Valero y otros santos
El prefecto Daciano juzga a los santos Valero y Vicente. Reproducción en la Catedral de Alcalá de Henares, parte del Frontal de finales del S XIII.
No hay roscón este año en la plaza del Pilar, ni en las celebraciones familiares de más de cuatro comensales, fuera de convivientes. Lo que no es óbice para olvidar a Valero, que con su acólito y asistente Vicente, preside el Concilio de Elvira (Granada, 306); y en su postreros días encuentran en Valencia martirio y destierro a Roda de Isábena. No importa tanto devolver la mitra en Zaragoza con Alfonso I, o el busto-relicario que regala Benedicto XII a la Seo (siglo XV), como la intercesión de un santo tartamudo.
Se ha perdido la voz, o se sufren parestesias, y otro santo cercano, es San Blas de Sebaste. Ermitaño en el monte Argeus (Armenia, siglo IV), donde instaló su sede episcopal, sanaba milagrosamente la garganta de humanos y animales. Martirizado y decapitado, es patrono de los otorrinolaringólogos y las enfermedades de garganta, zona nasofaríngea, hoy paso de la covid.
Puestos a sacrificios y penurias, Santa Águeda de Catania, que por honestidad rechazó al procónsul Quintianus, recuperó los senos seccionados gracias a San Pedro y fue incinerada viva, provocando la erupción del Etna. Tampoco va a poder convocarnos el próximo 5 de febrero a las mujeres, pero su estela sanadora queda. Como la de Santa Genoveva Torres, amputada, leprosa y “Ángel de la Soledad”; Teresa de Jesús o Teresa de Lisieux.
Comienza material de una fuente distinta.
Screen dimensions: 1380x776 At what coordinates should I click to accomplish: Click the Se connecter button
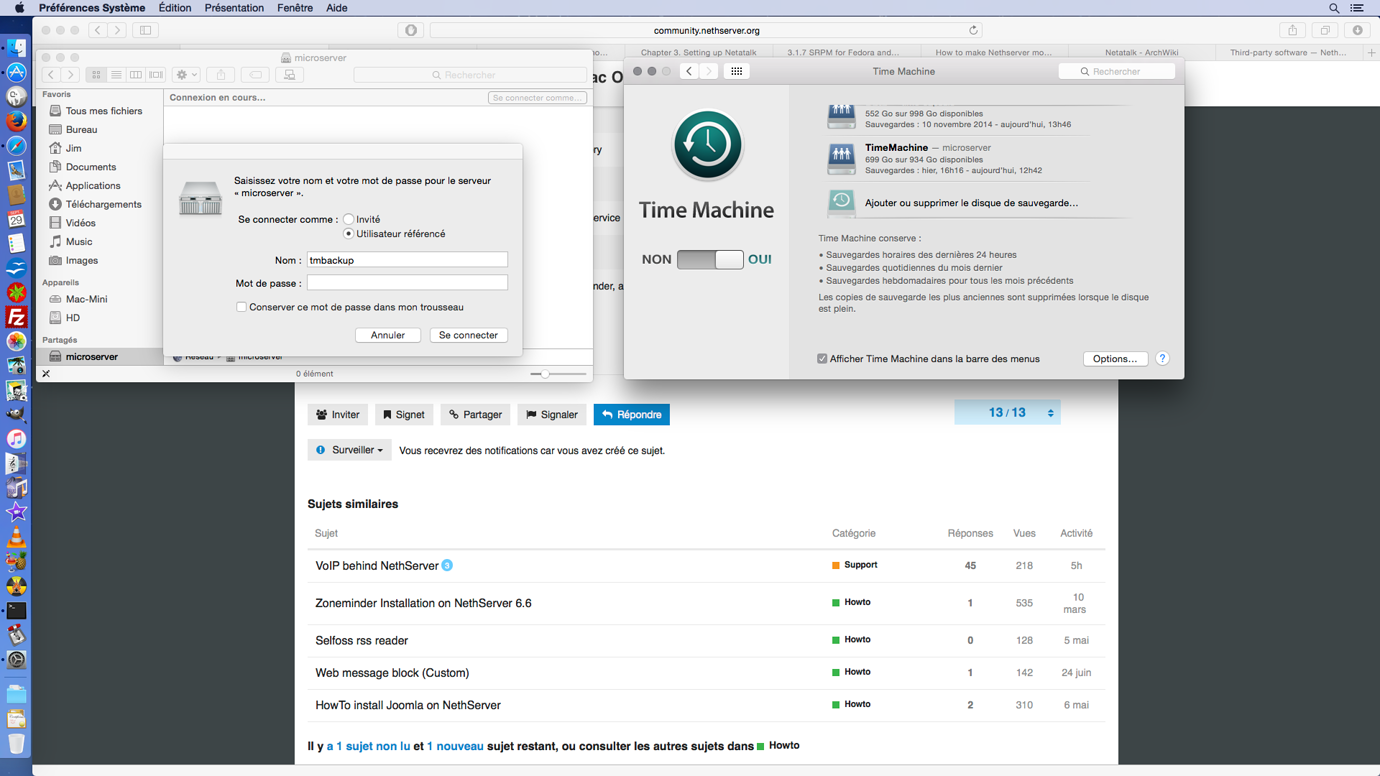pyautogui.click(x=468, y=335)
Si hay santos sanadores de llagas y epidemias, son San Juan de Dios (1495-1550), San Camilo de Lelis (1550-1614) y San Roque. Soldados y hospitalarios los primeros, Juan de Dios muere de pulmonía tras salvar a un joven del Genil. Camilo se gradúa en sufrimiento: una herida, defectuosas las piernas y los pies… El hospital de Los Incurables parece uno actual: “Se veían tullidos con muletas, paralíticos arrastrados en los típicos carrillos que se arremolinaban junto a la estacada no sin altercados y con algún desorden” (Alessandro Pronzato). Pleuritis, asma, empiema, esputos de sangre, viruelas… sus hijos, los Camilos, cuidan a infectados durante siglos.
Abogado de la peste es San Roque, un noble occitano que peregrina a Roma. Le sorprende la peste europea del siglo XIII en Placenza; un manantial calmará su sed, un perro su hambre de pan. La Iglesia de la Santa Cruz de Velamazán se dedica a San Roque, por salvar al pueblo de la peste (1686).
Creyentes o no creyentes, los santos interceden y nos recuerdan.
María Pilar Martínez Barca
(Heraldo de Aragón, "Tribuna", "El Meridiano", viernes 29 de enero de 2021).